REQUIREMENT
Only the records, repeated exactly, should make up the response.

(Stored items)
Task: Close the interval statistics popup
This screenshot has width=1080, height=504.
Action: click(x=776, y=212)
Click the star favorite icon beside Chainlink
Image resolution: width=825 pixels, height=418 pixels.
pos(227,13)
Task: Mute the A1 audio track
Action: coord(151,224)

EXPECTED ANSWER
Task: Close the interval statistics popup
This screenshot has width=1080, height=504.
Action: click(x=776, y=212)
Click the star favorite icon beside Chainlink
Image resolution: width=825 pixels, height=418 pixels.
pos(227,13)
Task: Mute the A1 audio track
Action: coord(151,224)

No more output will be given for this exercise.